Save detector to disk as a pickle file with extension .dtai. If the given path consists of multiple subdirectories, then the not existing subdirectories are created.

Parameters:

path (str or Path) – Location where to store the detector.

class dtaianomaly.anomaly_detection.baselines.RandomDetector(seed: int | None = None)[source]

Baseline anomaly detector, which assigns random anomaly scores. This detector should only be used for sanity-check, and not to effectively detect anomalies in time series data.

Parameters:

seed (int, default=None) – The seed to use for generating anomaly scores. If None, no seed will be used.

check_is_fitted() None

Check whether this anomaly detector is fitted or not.

Raises:

NotFittedError – If this detector is not fitted yet.

decision_function(X: ndarray) array

Abstract method, compute anomaly scores.

Parameters:

X (array-like of shape (n_samples, n_attributes)) – Input time series.

Returns:

decision_scores – The computed anomaly scores.

Return type:

array-like of shape (n_samples)

fit(X: ndarray, y: ndarray | None = None, **kwargs) BaseDetector

Abstract method, fit this detector to the given data.

Parameters:
  • X (array-like of shape (n_samples, n_attributes)) – Input time series.

  • y (array-like, default=None) – Ground-truth information.

Returns:

self – Returns the instance itself.

Return type:

BaseDetector

is_fitted() bool

Return whether this anomaly detector is fitted.

Returns:

is_fitted – True if and only if this detector is fitted, and can be used for detecting anomalies.

Return type:

bool

predict_confidence(X: ndarray, X_train: ndarray = None, contamination: float = 0.05, decision_scores_given: bool = False)

Predict the confidence of the anomaly scores on the test given test data.

This method implements ExCeeD [perini2020quantifying] (Example-wise Confidence of anomaly Detectors) to estimate the confidence. ExCeed transforms the predicted decision scores to probability estimates using a Bayesian approach, which enables to assign a confidence score to each prediction which captures the uncertainty of the anomaly detector in that prediction.

Parameters:
  • X (array-like of shape (n_samples, n_attributes)) – The test time series for which the confidence of anomaly scores should be predicted.

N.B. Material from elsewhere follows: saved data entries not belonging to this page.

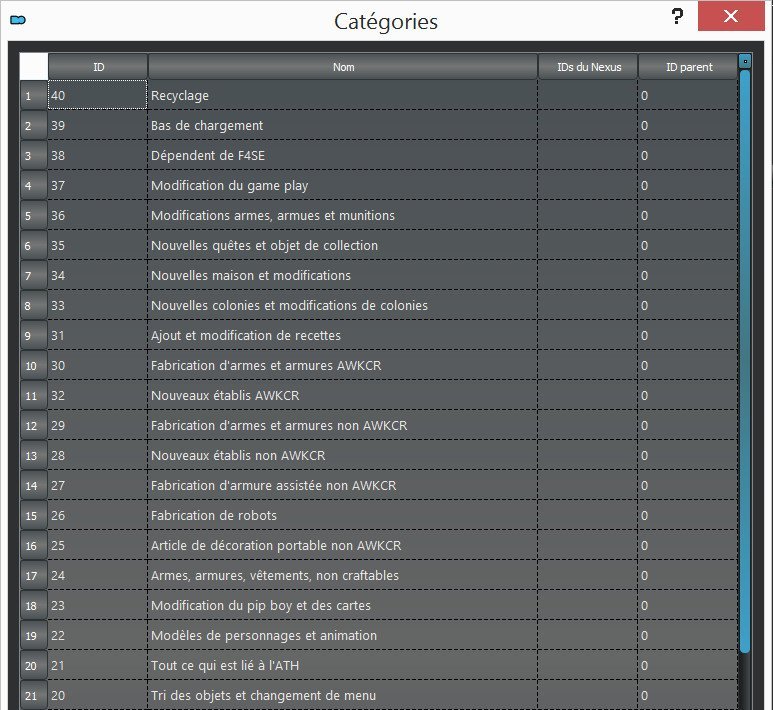Click the question mark help button
The height and width of the screenshot is (710, 773).
tap(677, 17)
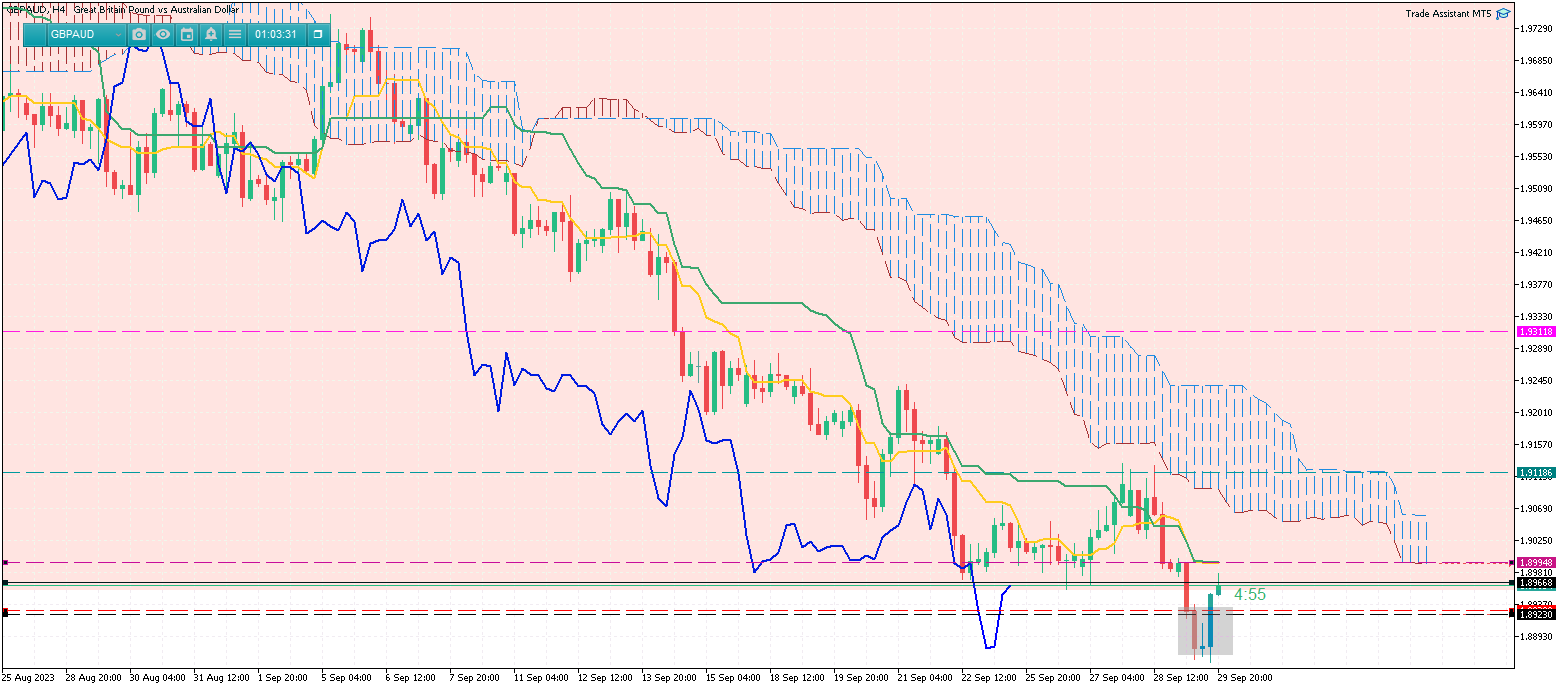Take a chart screenshot with the camera icon
Screen dimensions: 1567x689
pyautogui.click(x=139, y=34)
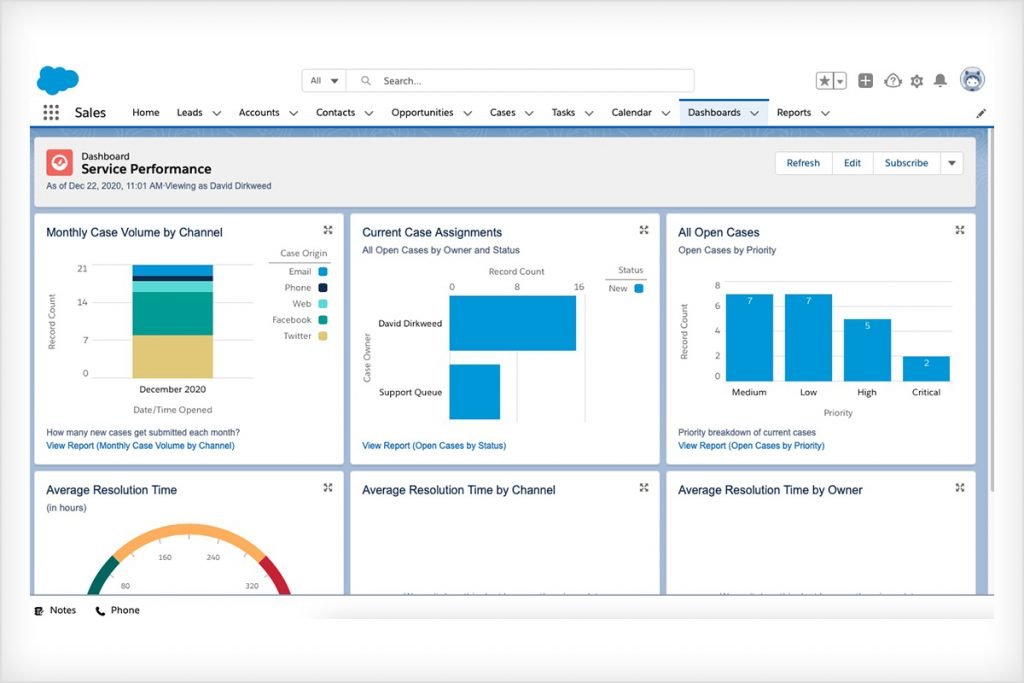
Task: Click the Refresh button
Action: (802, 163)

  • X_train (array-like of shape (n_samples_train, n_attributes), default=None) – The training time series, which can be used as reference. If X_train=None, the test set is used as reference set.

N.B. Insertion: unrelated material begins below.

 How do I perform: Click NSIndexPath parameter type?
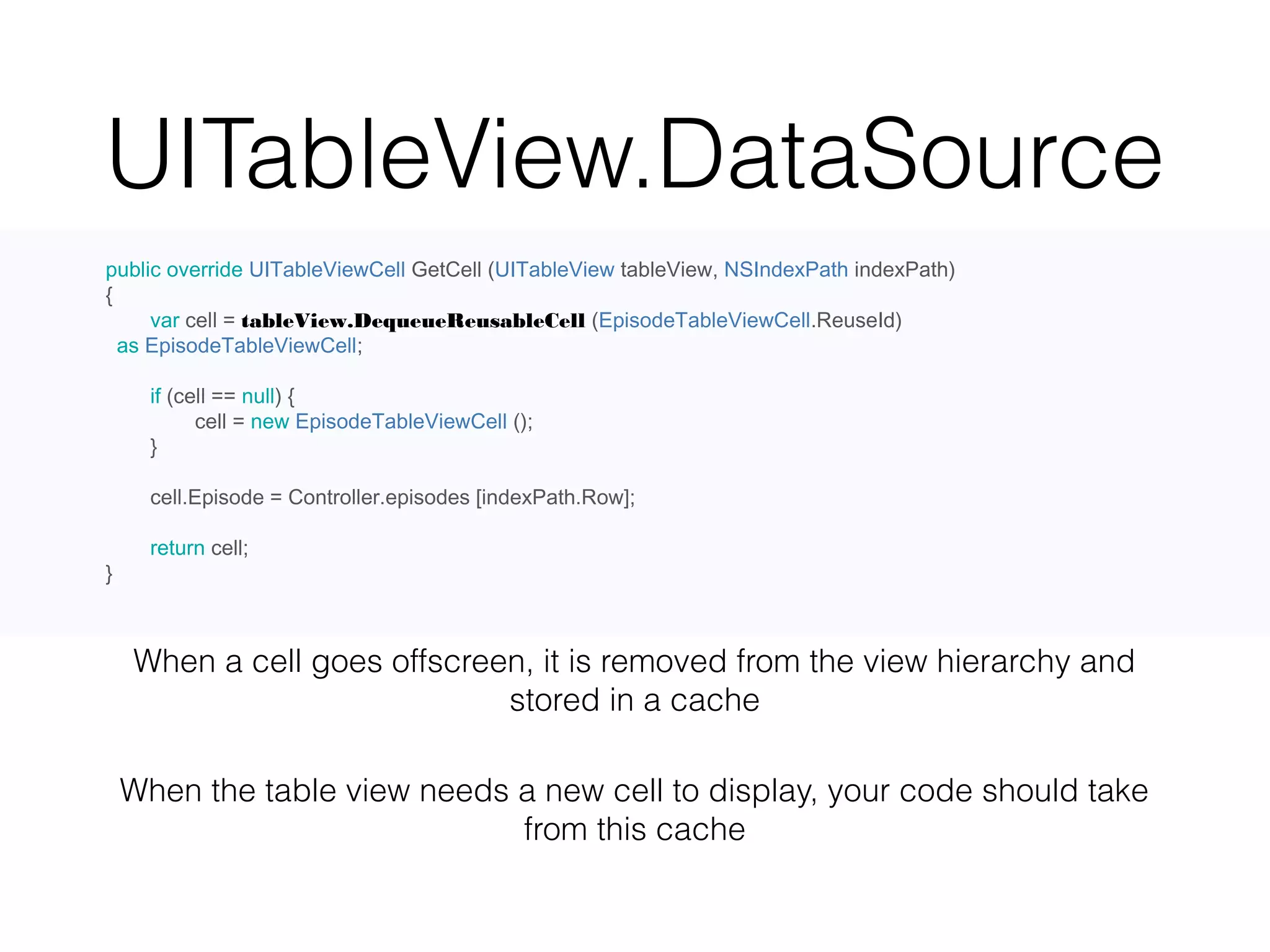coord(786,270)
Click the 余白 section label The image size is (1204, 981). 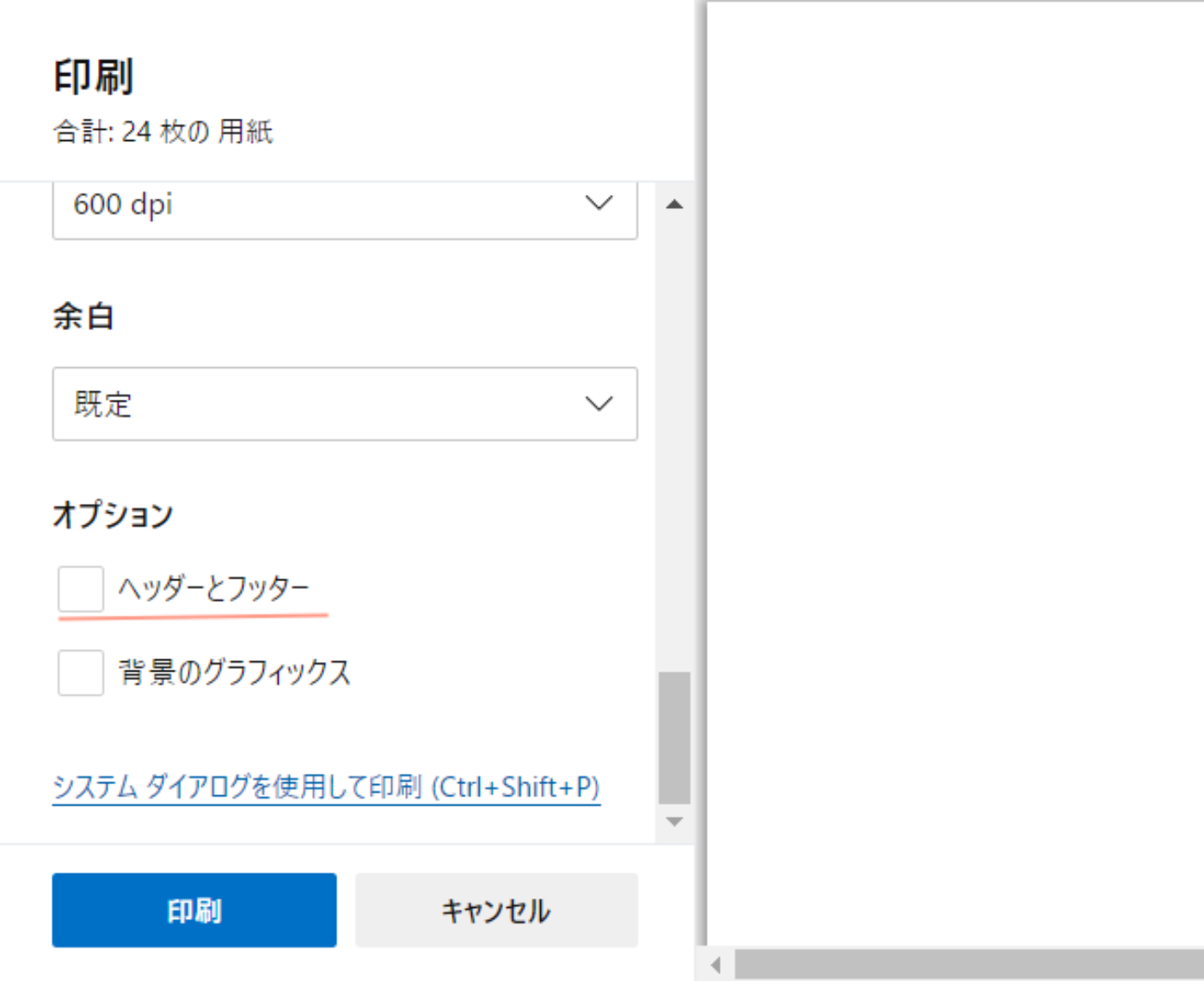pyautogui.click(x=83, y=316)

  • contamination (float, default=0.05) – The (estimated) contamination rate for the data, i.e., the expected percentage of anomalies.

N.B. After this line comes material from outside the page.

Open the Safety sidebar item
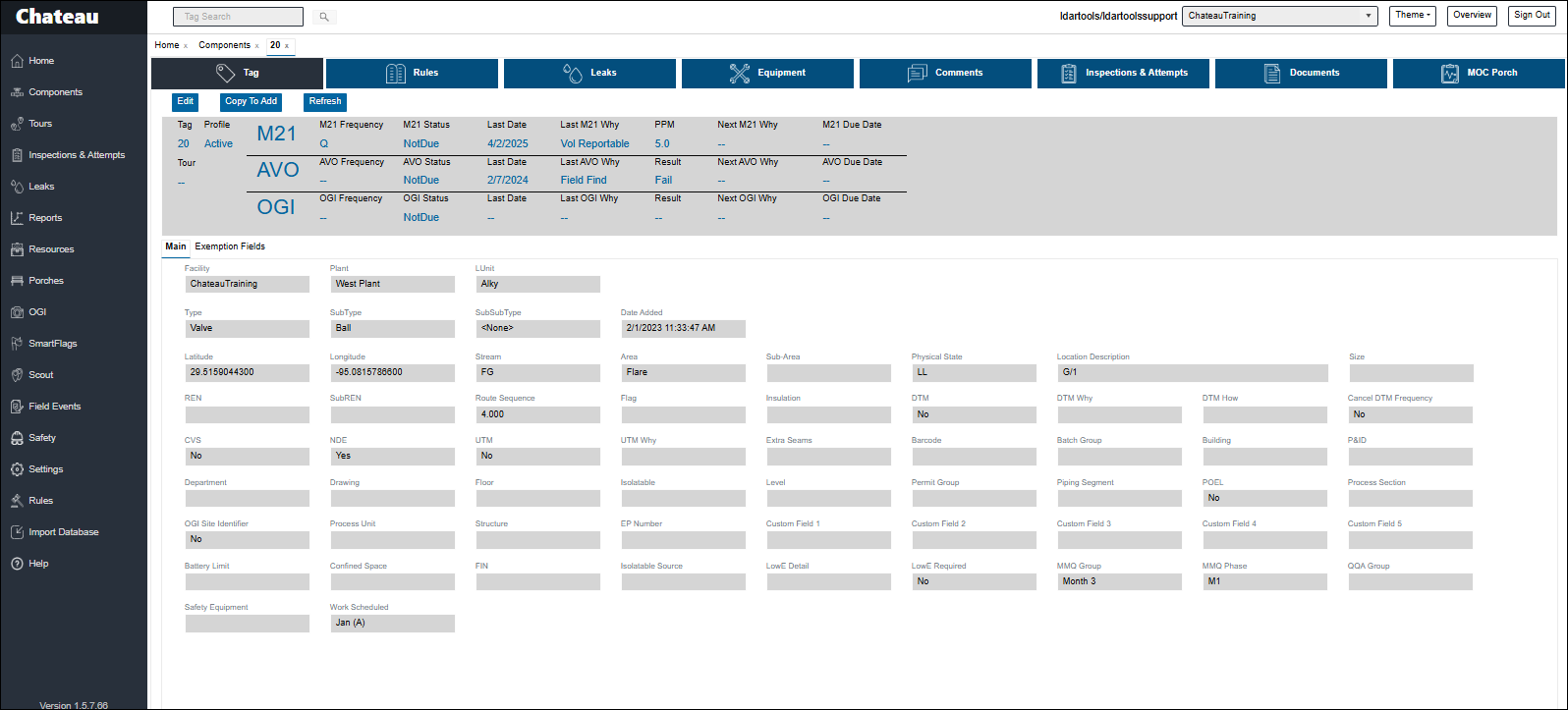Image resolution: width=1568 pixels, height=710 pixels. [x=42, y=438]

  • decision_scores_given (bool, default=False) – Whether the given X and X_train represent time series data or decision scores. If decision_scores_given=False (default), then the given arrays are interpreted as time series. Otherwise, they are interpreted as decision scores, as computed by decision_function().

Returns:

confidence – The confidence of this anomaly detector in each prediction in the given test time series.

Return type:

array-like of shape (n_samples)

References

[perini2020quantifying]

Perini, L., Vercruyssen, V., Davis, J. Quantifying the Confidence of Anomaly Detectors in Their Example-Wise Predictions. In: Machine Learning and Knowledge Discovery in Databases. ECML PKDD 2020. Springer, Cham, doi: 10.1007/978-3-030-67664-3_14.

predict_proba(X: ndarray) ndarray

Predict anomaly probabilities

Estimate the probability of a sample of X being anomalous, based on the anomaly scores obtained from decision_function by rescaling them to the range of [0, 1] via min-max scaling.

Parameters:

X (array-like of shape (n_samples, n_attributes)) – Input time series.

Returns:

anomaly_scores – 1D array with the same length as X, with values in the interval [0, 1], in which a higher value implies that the instance is more likely to be anomalous.

Return type:

array-like of shape (n_samples)

Raises:
  • ValueError – If scores is not a valid array.

  • ValueError – If the prediction scores from ‘decision_function’ are constant, but not in the interval [0, 1], because these values can not unambiguously be transformed to an anomaly probability.

save(path: str | Path) None

Save detector to disk as a pickle file with extension .dtai. If the given path consists of multiple subdirectories, then the not existing subdirectories are created.

Parameters:

path (str or Path) – Location where to store the detector.